Tesco spies opportunity to come in from the cold with Russian store bid
Tesco is believed to be eyeing a move into Russia's swiftly expanding retail market amid reports that it has held informal talks with the country's biggest supermarket chain, X5 Retail Group.
X5, which controls or owns the franchise to more than 1,200 food stores across Russia and the former USSR, issued a statement yesterday in which it said it did not rule out some form of commercial partnership with Tesco but insisted it was not preparing to sell its business.
Its statement raises the possibility that the UK supermarket giant may follow the likes of BHS, Marks & Spencer, Burberry, Monsoon, and Mothercare, and join Russia's burgeoning retail revolution.

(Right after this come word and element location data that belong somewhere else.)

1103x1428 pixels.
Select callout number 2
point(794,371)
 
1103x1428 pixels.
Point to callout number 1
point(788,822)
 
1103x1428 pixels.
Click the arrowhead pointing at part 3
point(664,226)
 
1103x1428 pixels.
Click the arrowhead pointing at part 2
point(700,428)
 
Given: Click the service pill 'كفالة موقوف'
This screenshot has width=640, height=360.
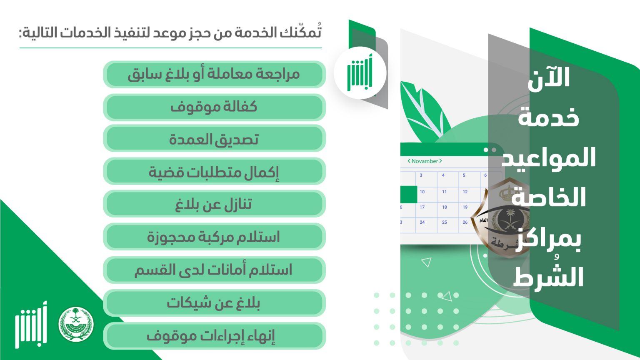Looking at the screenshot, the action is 214,107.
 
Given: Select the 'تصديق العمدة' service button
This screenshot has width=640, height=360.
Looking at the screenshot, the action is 214,140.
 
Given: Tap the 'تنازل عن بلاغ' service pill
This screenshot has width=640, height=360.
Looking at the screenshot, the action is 214,204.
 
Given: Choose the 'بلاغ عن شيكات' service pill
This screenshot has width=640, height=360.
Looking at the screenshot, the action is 214,302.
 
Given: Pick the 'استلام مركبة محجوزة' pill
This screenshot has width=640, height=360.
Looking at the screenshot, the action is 214,237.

The country's retail food market is expected to expand by an annual rate of 16 per cent between now and 2010.
According to the daily Kommersant newspaper, X5has held or is preparing to hold talks with two other foreign retailers apart from Tesco. The newspaper named America's Wal-Mart and France's Carrefour as Tesco's rivals. It said the meetings centred on the possibility of buying a controlling stake in the firm in 2008 after X5 exercises an option to buy a chain of Russian hypermarkets.
Such a stake would give a foreign retailer a real head start on its competitors, sparing it the difficult task of starting from scratch and growing organically in a market notorious for corruption and red tape. X5 insisted it was not planning to turn over its business to a foreign retailer altogether but appeared to leave the door open to some kind of co-operation. "The company and its major shareholders do not intend to sell its business in a medium-term perspective and are focused on the realisation of a five-year strategy of the group's development on the Russian market," Lev Khasis, X5's chief executive, said in a statement.
"We do not exclude, however, potential partnerships with these chains in various areas of mutual interest."
Tesco said it did not respond to what it called "rumour and speculation", but said "never say never" when asked whether it had any plans to expand into Russia. Tesco has stores in 12 countries outside the UK and is known to be keen to expand into promising emerging markets.
X5 was formed from the merger last year of two chains, Pyaterochka and ZAO Perekriostok, based in St Petersburg and Mos-cow respectively. It is controlled by Mikhail Fridman's Alfa Group. Just under one quarter of X5's shares are listed as global depositary receipts on the London Stock Exchange; its stock price values the firm at $5.9bn (£3bn).